[[ STORED DATA open ]]

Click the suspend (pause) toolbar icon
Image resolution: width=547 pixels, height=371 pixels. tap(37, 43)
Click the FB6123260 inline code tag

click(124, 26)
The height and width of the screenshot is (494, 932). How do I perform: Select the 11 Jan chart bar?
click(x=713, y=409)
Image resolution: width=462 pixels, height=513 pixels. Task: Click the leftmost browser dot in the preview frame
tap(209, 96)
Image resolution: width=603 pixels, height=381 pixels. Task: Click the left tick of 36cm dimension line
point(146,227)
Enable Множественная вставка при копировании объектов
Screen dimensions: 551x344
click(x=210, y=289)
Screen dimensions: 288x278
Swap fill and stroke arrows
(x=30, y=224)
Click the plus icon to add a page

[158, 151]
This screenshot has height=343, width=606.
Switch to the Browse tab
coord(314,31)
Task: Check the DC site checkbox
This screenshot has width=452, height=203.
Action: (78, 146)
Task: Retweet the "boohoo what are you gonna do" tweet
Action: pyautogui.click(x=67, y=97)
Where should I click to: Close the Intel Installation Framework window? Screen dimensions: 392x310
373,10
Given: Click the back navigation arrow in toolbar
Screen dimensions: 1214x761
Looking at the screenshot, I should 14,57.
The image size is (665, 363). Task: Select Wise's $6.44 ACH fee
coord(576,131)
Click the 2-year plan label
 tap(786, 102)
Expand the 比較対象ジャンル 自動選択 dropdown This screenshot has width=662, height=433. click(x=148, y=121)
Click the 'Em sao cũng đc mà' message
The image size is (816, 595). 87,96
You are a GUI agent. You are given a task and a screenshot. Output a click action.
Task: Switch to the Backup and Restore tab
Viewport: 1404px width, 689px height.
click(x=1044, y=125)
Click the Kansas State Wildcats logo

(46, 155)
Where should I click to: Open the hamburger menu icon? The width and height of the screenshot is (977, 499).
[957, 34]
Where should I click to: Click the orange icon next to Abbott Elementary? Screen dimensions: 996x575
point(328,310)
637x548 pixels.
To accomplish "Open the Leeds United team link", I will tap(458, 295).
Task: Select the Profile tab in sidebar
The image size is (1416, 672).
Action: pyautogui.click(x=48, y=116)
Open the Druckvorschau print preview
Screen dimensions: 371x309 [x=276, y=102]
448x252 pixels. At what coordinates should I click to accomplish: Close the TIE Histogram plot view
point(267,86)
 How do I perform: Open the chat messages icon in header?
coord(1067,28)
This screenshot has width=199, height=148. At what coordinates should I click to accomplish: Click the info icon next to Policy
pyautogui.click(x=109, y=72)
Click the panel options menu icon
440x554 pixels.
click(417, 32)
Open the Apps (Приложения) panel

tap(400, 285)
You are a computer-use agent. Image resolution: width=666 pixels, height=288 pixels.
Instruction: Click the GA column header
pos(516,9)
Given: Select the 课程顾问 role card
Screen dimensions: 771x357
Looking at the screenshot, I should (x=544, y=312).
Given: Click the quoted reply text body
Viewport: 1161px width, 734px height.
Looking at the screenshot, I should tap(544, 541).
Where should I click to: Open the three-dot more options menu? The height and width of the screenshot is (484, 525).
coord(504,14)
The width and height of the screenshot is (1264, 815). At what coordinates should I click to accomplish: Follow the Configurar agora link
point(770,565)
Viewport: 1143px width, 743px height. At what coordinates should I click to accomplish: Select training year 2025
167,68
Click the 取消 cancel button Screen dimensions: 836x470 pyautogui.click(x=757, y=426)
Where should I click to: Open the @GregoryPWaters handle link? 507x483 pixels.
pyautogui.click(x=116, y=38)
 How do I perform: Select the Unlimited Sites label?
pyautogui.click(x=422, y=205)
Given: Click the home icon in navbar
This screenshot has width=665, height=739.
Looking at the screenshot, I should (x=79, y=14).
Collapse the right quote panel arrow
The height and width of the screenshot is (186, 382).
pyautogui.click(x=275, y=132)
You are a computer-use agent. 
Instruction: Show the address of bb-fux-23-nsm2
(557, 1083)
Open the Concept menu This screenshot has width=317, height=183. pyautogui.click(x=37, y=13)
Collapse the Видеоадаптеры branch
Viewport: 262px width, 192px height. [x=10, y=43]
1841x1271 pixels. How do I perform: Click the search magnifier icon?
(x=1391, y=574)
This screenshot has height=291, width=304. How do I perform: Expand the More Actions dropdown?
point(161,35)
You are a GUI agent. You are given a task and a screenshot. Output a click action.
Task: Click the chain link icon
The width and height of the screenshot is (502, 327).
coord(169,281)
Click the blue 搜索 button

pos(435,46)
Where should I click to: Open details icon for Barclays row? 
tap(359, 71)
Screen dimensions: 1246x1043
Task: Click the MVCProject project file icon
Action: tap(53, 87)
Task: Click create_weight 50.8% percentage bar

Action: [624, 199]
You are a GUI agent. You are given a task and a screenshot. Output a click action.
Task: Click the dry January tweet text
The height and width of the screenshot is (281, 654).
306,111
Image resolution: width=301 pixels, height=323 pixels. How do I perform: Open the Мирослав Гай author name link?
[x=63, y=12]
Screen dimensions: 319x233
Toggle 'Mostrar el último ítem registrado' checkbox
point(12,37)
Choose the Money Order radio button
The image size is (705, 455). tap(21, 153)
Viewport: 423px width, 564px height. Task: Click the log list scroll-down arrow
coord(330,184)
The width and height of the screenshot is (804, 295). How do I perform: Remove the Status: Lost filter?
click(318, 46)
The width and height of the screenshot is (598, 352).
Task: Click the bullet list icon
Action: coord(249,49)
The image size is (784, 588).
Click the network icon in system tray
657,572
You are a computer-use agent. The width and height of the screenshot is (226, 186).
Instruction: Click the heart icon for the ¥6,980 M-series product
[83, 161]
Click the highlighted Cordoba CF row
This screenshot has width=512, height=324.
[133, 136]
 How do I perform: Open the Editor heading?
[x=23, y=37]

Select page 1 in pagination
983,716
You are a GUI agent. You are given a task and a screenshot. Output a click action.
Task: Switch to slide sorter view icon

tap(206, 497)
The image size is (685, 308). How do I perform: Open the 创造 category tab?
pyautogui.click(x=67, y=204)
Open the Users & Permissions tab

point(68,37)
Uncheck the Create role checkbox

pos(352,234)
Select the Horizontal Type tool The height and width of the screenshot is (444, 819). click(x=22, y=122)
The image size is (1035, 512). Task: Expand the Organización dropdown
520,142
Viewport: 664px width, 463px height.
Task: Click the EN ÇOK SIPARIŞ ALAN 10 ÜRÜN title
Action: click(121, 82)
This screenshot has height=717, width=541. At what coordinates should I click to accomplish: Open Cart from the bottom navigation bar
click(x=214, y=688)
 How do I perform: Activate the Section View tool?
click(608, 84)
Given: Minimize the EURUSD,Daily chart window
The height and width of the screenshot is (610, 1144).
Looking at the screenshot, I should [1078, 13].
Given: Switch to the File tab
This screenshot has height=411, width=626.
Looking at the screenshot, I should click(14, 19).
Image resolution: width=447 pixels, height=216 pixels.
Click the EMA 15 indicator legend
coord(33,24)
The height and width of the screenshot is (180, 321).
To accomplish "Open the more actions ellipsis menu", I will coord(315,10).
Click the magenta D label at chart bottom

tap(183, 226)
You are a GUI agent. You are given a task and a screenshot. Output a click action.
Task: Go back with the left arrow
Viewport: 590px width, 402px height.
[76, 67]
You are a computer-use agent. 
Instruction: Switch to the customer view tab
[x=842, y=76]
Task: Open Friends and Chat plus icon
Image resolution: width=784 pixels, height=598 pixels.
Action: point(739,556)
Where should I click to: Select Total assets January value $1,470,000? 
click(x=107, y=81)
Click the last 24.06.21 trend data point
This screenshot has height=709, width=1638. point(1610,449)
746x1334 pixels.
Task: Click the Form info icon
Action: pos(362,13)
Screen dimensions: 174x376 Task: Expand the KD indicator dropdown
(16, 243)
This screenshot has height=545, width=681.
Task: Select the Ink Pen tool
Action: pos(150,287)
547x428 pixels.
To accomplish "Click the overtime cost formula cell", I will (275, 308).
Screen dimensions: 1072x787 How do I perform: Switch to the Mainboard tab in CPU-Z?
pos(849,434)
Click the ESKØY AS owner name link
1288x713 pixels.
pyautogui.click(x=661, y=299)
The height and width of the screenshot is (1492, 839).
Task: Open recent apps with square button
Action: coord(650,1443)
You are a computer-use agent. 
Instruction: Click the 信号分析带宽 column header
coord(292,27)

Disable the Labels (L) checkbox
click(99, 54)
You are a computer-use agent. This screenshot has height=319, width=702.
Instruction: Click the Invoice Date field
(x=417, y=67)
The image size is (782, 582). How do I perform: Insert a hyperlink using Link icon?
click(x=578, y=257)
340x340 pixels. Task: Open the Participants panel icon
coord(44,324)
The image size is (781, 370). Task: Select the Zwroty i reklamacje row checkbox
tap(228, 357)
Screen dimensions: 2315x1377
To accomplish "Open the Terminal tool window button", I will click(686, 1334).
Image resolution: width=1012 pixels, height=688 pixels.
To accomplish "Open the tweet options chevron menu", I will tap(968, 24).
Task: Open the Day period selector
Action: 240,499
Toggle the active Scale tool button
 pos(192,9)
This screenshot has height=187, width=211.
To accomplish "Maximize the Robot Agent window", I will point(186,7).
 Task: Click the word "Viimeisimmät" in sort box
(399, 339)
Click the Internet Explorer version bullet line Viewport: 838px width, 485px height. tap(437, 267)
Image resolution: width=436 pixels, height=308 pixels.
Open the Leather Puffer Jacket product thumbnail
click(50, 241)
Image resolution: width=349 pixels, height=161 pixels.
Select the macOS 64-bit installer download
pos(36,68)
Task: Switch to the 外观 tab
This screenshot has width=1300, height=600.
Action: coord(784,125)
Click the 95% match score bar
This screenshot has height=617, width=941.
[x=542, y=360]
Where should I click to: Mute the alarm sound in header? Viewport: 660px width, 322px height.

[[ STORED DATA closed ]]

▸ **TASK GOAL**:
Using only the listing above, restate exactly the lines from the line containing "Where should I click to: Open the hamburger" through the line containing "637x548 pixels.", both included.

▸ **WRITTEN SOLUTION**:
Where should I click to: Open the hamburger menu icon? The width and height of the screenshot is (977, 499).
[957, 34]
Where should I click to: Click the orange icon next to Abbott Elementary? Screen dimensions: 996x575
point(328,310)
637x548 pixels.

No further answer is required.